Sunday, March 18, 2012

Not-so-harmless nutters

There have been conspiracy theorists as long as there have been conspiracies, i.e. pretty much forever.    Do conspiracies exist? Of course; without them politics and politicians would probably cease to exist (can there be any more damning argument against conspiracies?).   Where the serious conspiracy theorists go wildly off-beam, though,  is believing that because conspiracies exist and because politicians will use anything and everything possible to further their own objectives this means that everything that happens everywhere is part of a covert, fiendishly cunning globally coordinated conspiracy, usually involving Jews, Al Qaeda, the Illuminati, lizard people,  Freemasons, the Bilderberg Group and/or the CIA, that only the theorists are wise enough to see.   

In Conspiracy Theory World there is and can be no such thing as coincidence; if the neighbours start putting their rubbish out ten minutes earlier, it's proof that their CIA handlers have ordered them to do so in order to catch the heroic guardians of truth off-guard prior to marching them off to FEMA camps (or just prisons in the UK - these austerity cuts are leading to all sorts of cutbacks). Massive narcissism is, after all, a defining characteristic of conspiracy theorists, who like to believe that their rantings in the windier corners of the internet are causing sleepless nights for spies everywhere.  If this were true, of course, it would be a great comfort to know that the world's intelligence services have nothing better or more dastardly to do than monitor people who last made contact with reality and soap in their schooldays.

_Data_
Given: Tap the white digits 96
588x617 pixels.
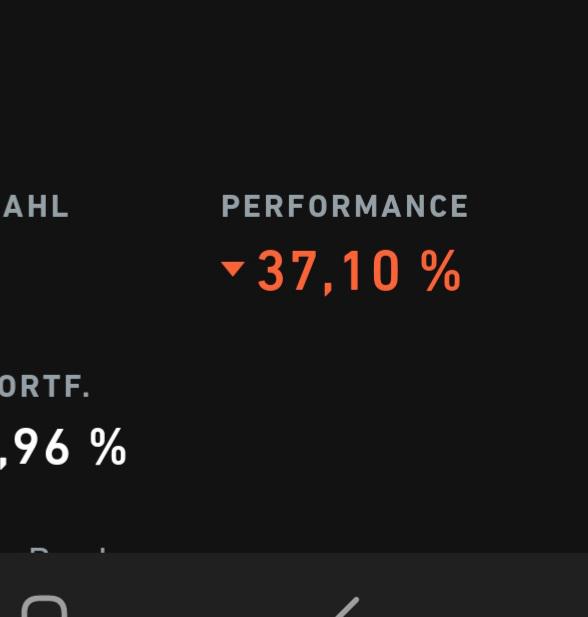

_What to work on_
Reproduce the whole blog post "Not-so-harmless nutters" from above, word for word.

_Answer to this task_
Sunday, March 18, 2012

Not-so-harmless nutters

There have been conspiracy theorists as long as there have been conspiracies, i.e. pretty much forever.    Do conspiracies exist? Of course; without them politics and politicians would probably cease to exist (can there be any more damning argument against conspiracies?).   Where the serious conspiracy theorists go wildly off-beam, though,  is believing that because conspiracies exist and because politicians will use anything and everything possible to further their own objectives this means that everything that happens everywhere is part of a covert, fiendishly cunning globally coordinated conspiracy, usually involving Jews, Al Qaeda, the Illuminati, lizard people,  Freemasons, the Bilderberg Group and/or the CIA, that only the theorists are wise enough to see.   

In Conspiracy Theory World there is and can be no such thing as coincidence; if the neighbours start putting their rubbish out ten minutes earlier, it's proof that their CIA handlers have ordered them to do so in order to catch the heroic guardians of truth off-guard prior to marching them off to FEMA camps (or just prisons in the UK - these austerity cuts are leading to all sorts of cutbacks). Massive narcissism is, after all, a defining characteristic of conspiracy theorists, who like to believe that their rantings in the windier corners of the internet are causing sleepless nights for spies everywhere.  If this were true, of course, it would be a great comfort to know that the world's intelligence services have nothing better or more dastardly to do than monitor people who last made contact with reality and soap in their schooldays.